Article original paru dans « Entre Senne et Soignes » n° 12 – 1972

Auteur: Gérard Bavay

Aujourd’hui encore, lorsque le touriste passant par Nivelles se dirige vers Ronquières et son plan incliné, un site ne peut manquer d’attirer son regard. Formant comme une grande toile de fond au village et aux installations du plan incliné, s’impose à ses yeux un relief assez marqué : le bois de la Houssière. On voit, de même, sa grande masse sombre s’élever à l’est et barrer largement l’horizon, lorsque de Mons on se dirige vers Bruxelles, que ce soit par la route ou par le rail.

Ce bois, quoiqu’aménagé depuis longtemps, reste l’un des vestiges de la foret carbonifère et couvre encore de nos jours une superficie avoisinant les 550 hectares. Situé aux confins des provinces de Hainaut et de Brabant, il s’étend sur les communes de Braine-Le-Comte, Ecaussines, Virginal, Ronquières, Hennuyères et Henripont.

On comprend aisément qu’aux temps préhistoriques des hommes qui n’avaient pour se protéger de leurs ennemis naturels que de rudimentaires armes de pierre et les accidents du relief, aient très tôt occupé l’un ou l’autre point de ce relief privilégié.

Privilégié, il l’était sans nul doute. La moindre promenade, la première carte quelque peu détaillée nous feront connaître directement la nature et les avantages naturels de ce site: un plateau étiré en longueur sur une bonne demi douzaine de kilomètres et la largeur dépasse rarement les 400 ou 500 mètres. On verra aussi qu’il est délimité par des pentes souvent assez raides. Et si le relief aux environs ne dépasse que par exception les 100 mètres, ici il atteint aisément 150 à 160 mètres et s’y maintient presque sur toute la longueur du bois.

Depuis bien longtemps déjà, des amateurs ont parcouru le bois et, un peu partout, y ont découvert le silex taillé ou poli, signe évident du passage et du séjour de l’homme en ces endroits au temps de la préhistoire.

Vers le milieu du XIXeme siècle, l’archéologie préhistorique en était encore à ses premiers balbutiements. Mais, dès 1857, le docteur Cloquet signalait quatre sites préhistoriques sur le territoire des communes de Braine-Le-Comte et de Henripont. Trois de ces sites étaient situés dans le bois même tandis que le quatrième se trouvait directement en bordure du bois non loin de la chapelle de Notre-Dame de Grâce.

*DONNÉES FOURNIES*
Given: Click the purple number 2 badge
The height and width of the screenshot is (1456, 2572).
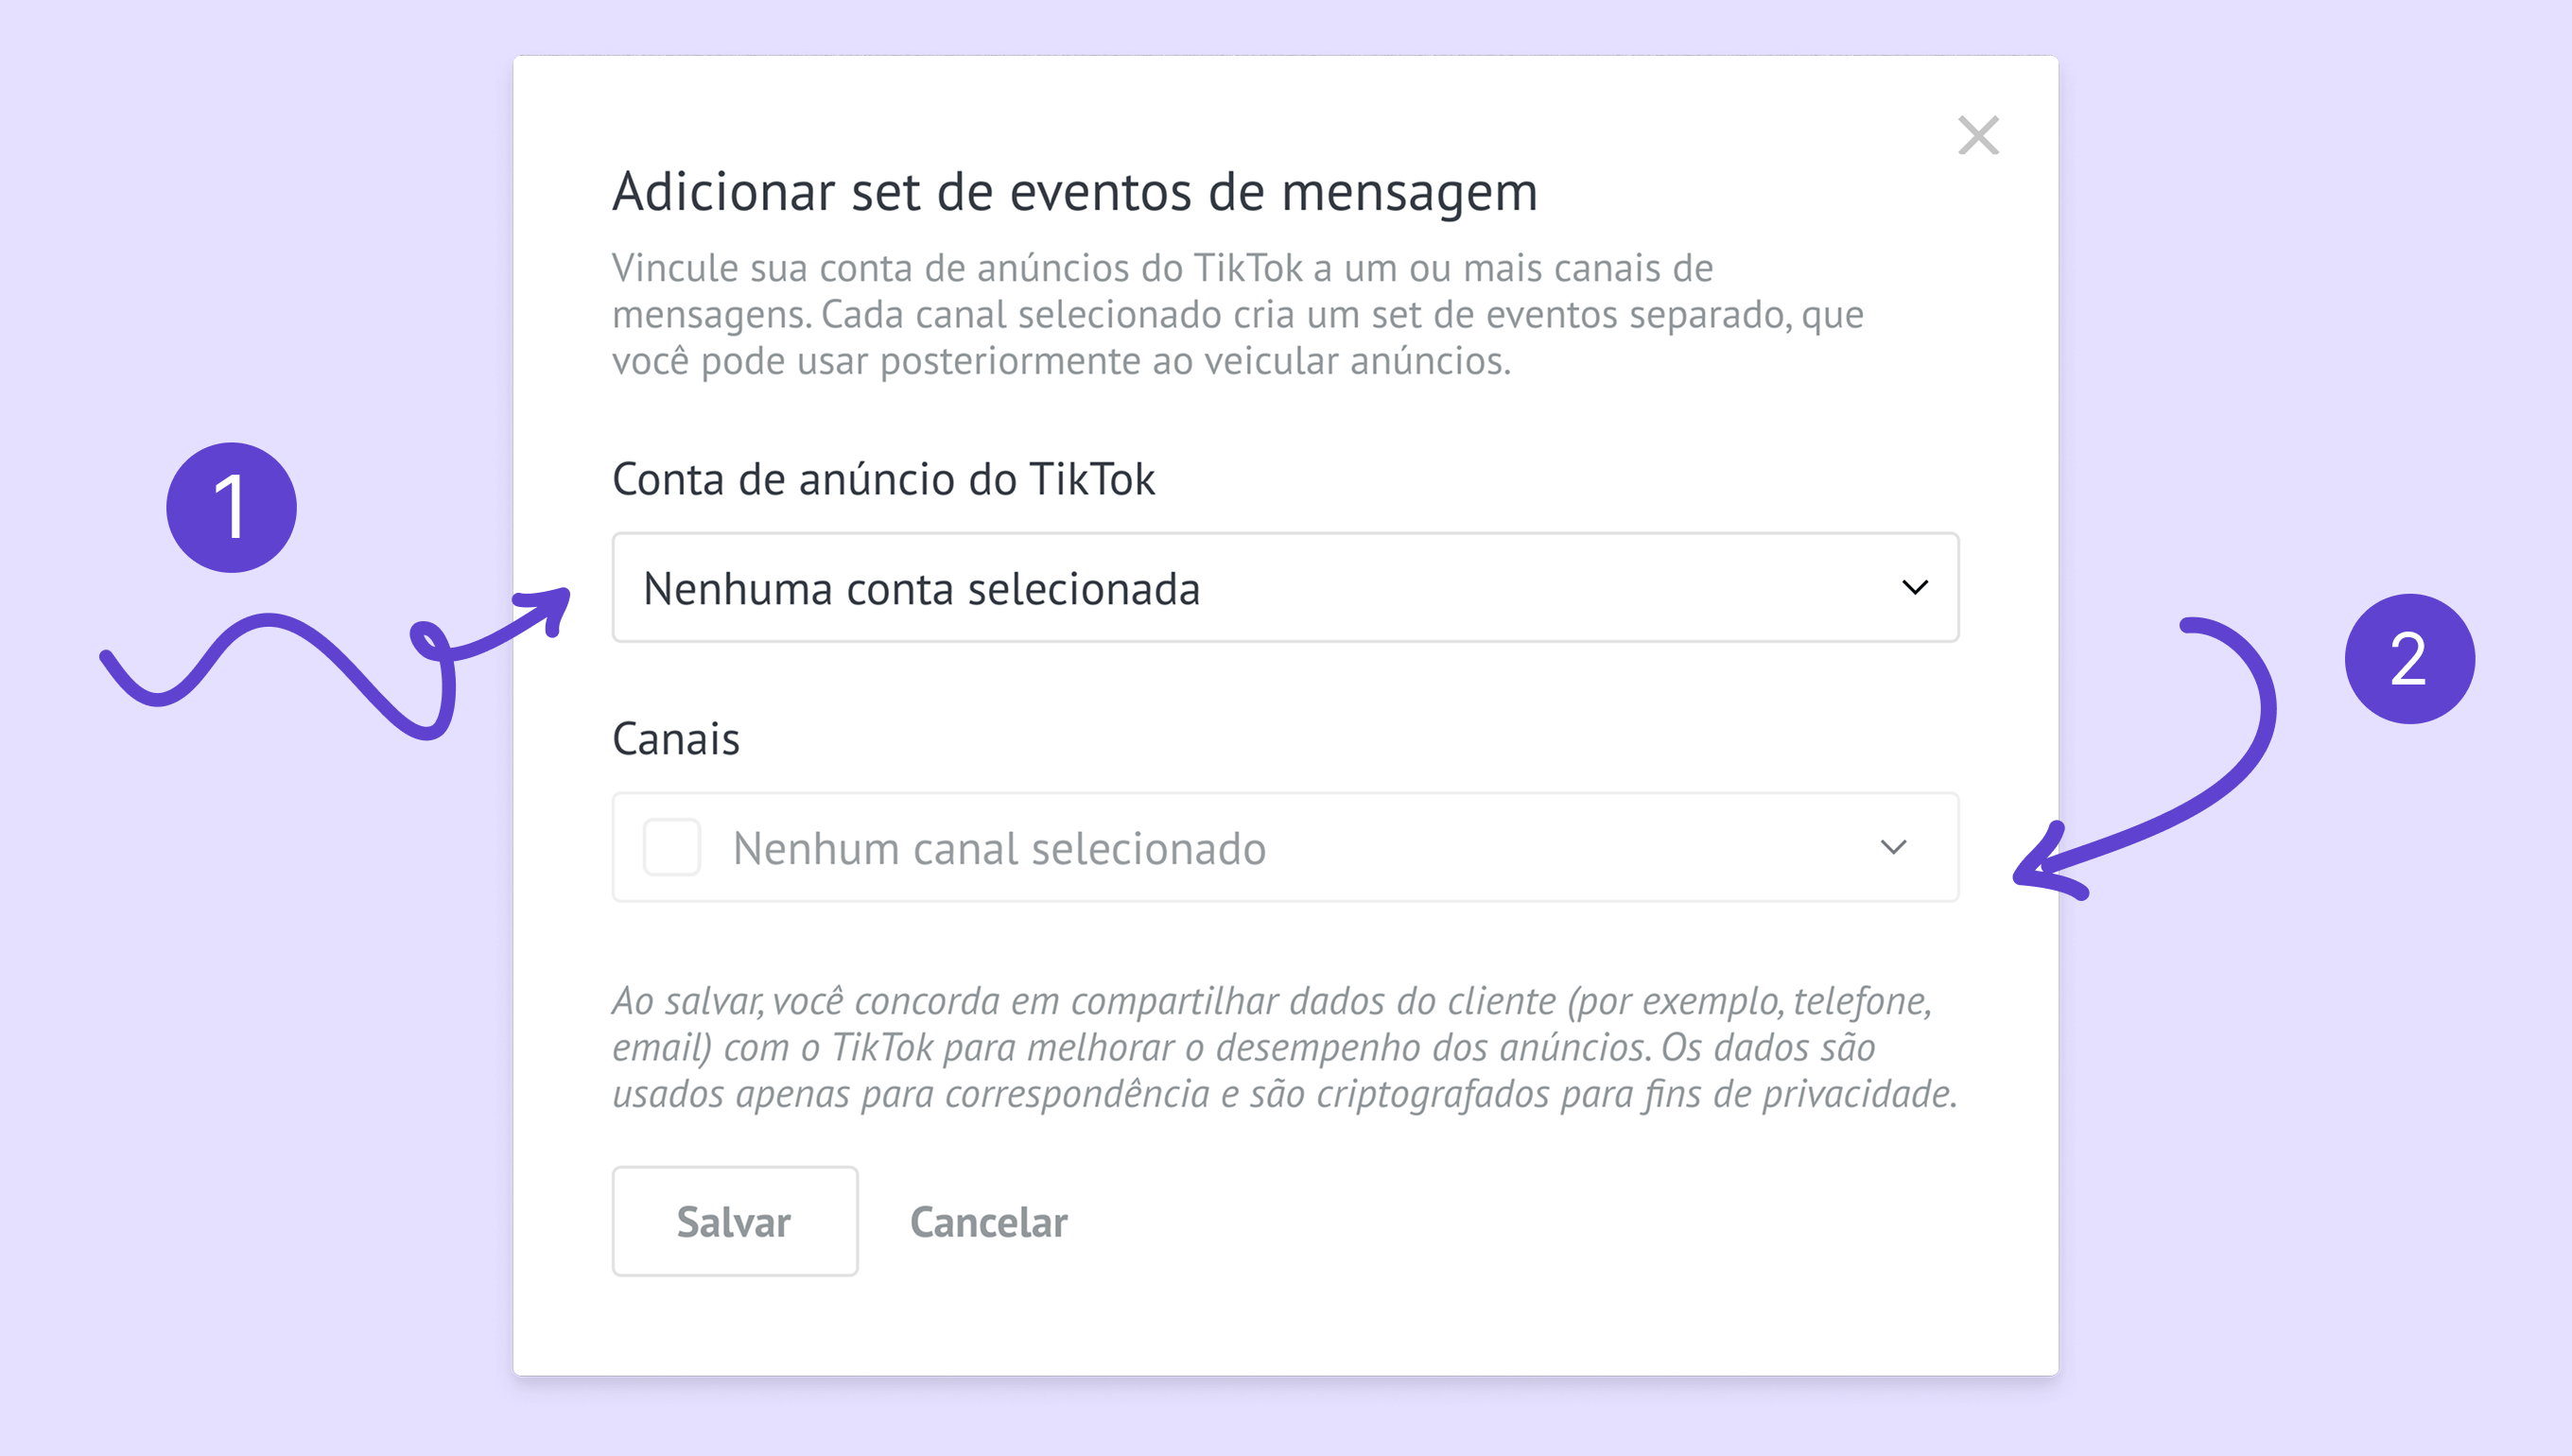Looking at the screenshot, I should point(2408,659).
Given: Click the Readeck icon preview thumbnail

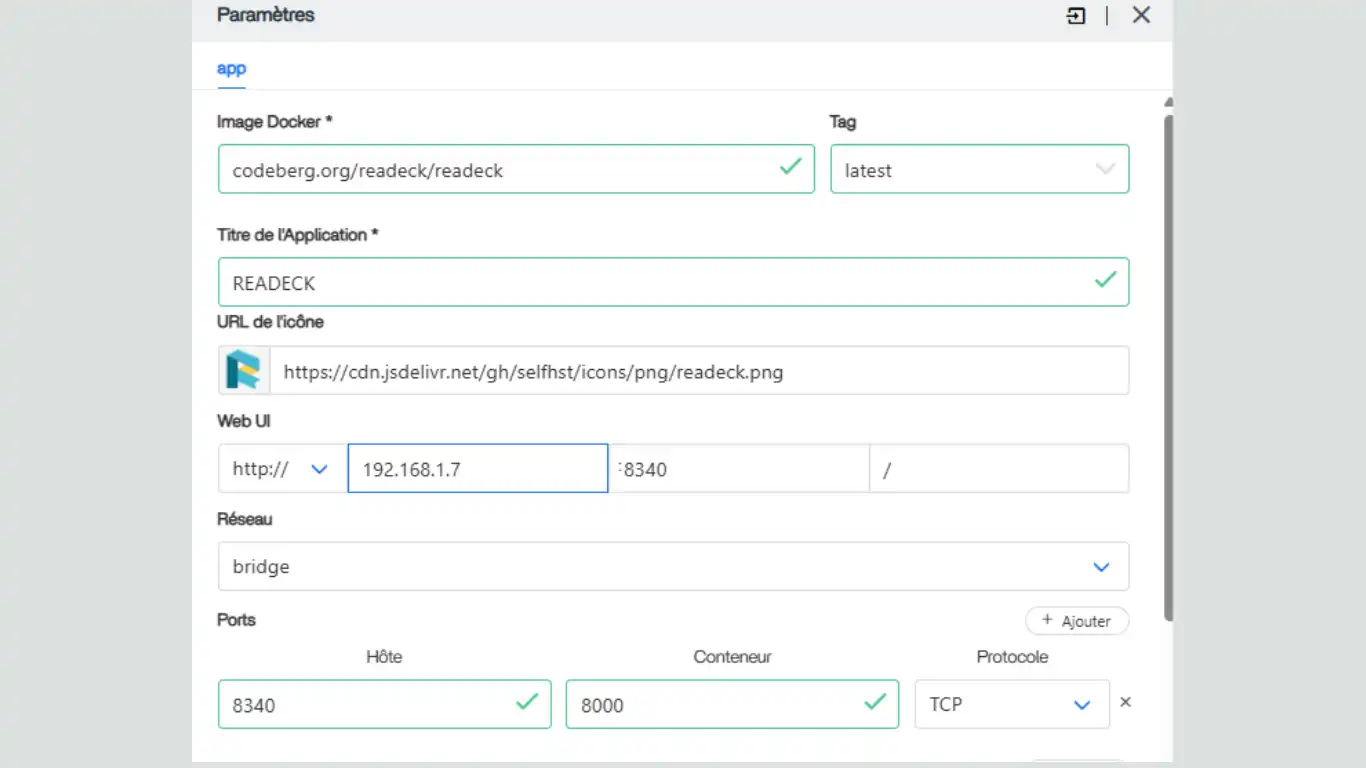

*CONSIGNES*
1. Répondez à ces questions sur l'extrait consacré au bois de la Houssière :
(a) Quelle superficie le bois couvre-t-il encore de nos jours ?
(b) Quelle altitude le relief atteint-il dans le bois ?
(c) En quelle année le docteur Cloquet signalait-il quatre sites préhistoriques ?
2. Recopiez un passage de l'extrait sur le bois de la Houssière : commencez aux mots « Depuis bien longtemps » et arrêtez-vous après « de la préhistoire. ».
3. Rédigez la suite de l'article sur le bois de la Houssière, après sa dernière phrase.

*RÉPONSES PAR CONSIGNE*
1.
(a) Une superficie avoisinant les 550 hectares.
(b) Il atteint aisément 150 à 160 mètres.
(c) En 1857.

2.
Depuis bien longtemps déjà, des amateurs ont parcouru le bois et, un peu partout, y ont découvert le silex taillé ou poli, signe évident du passage et du séjour de l’homme en ces endroits au temps de la préhistoire.

3.
En 1894, ces premières indications furent étoffées de nouveaux apports. J. Croquet publie à ce moment dans les Annales du Cercle Archéologique d’Enghien une étude d’une dizaine de pages sur ces sites. Il y déclare notamment : « Dans le périmètre de ces endroits privilégiés le sol est jonché de silex ou d’instruments en pierre taillée ou polie.  L’abondance des pièces découvertes semble indiquer une occupation de longue durée et marquer le point précis où existaient des ateliers de fabrication, de taille et de polissage. Les remaniements successifs du sol nécessités par l’exploitation des sablonnières, les plantations de bois et la culture, amènent au jour nombre d’objets enfouis depuis des siècles. » Il déclare également avoir recueilli dès cette époque 2000 éclats et outils de silex de formes variées.

Il signalait aussi l’existence dans le même bois de deux tumuli. L’un d’eux, encore visible aujourd’hui, forme un tertre d’un diamètre de neuf à dix mètres et haut de trois ou quatre. Il est situé le long de ma route qui relie Braine Le Comte à Fauquez. Il semble d’origine romaine.

Sans doute est-ce ce même tumulus qui fut l’objet d’une fouille menée en 1919 par le Service National des Fouilles. Cependant, le site n’a pas été étudié complètement et on peut supposer qu’il réservera encore des surprises.

Mais si, comme on l’a vu, on se réjouissait à la fin du XIXeme siècle des remaniements de terrains qui amenèrent au jour les vestiges anciens, les choses ont bien changé et les chercheurs actuels tirent bien moins de joie de ces événements.

L’archéologue ne cherche plus avant tout l’objet unique, isolé et sans signification. Ce qu’il veut découvrir et fouiller, ce sont les sites en place, des sites dont la structure a peu varié depuis le jour où les hommes les ont abandonnés. Et ici, le bois de la Houssière peut encore leur donner bien des satisfactions. En effet, au cours de l’Histoire, les défrichements se sont arrêtés au pied même des pentes du plateau tel qu’il a été décrit plus haut. De cette manière, les endroits qui ont été occupés par l’Homme n’ont jamais connu le labour profond qui a bouleversé la plupart de nos sites de plaine et qui les disperse chaque jour davantage.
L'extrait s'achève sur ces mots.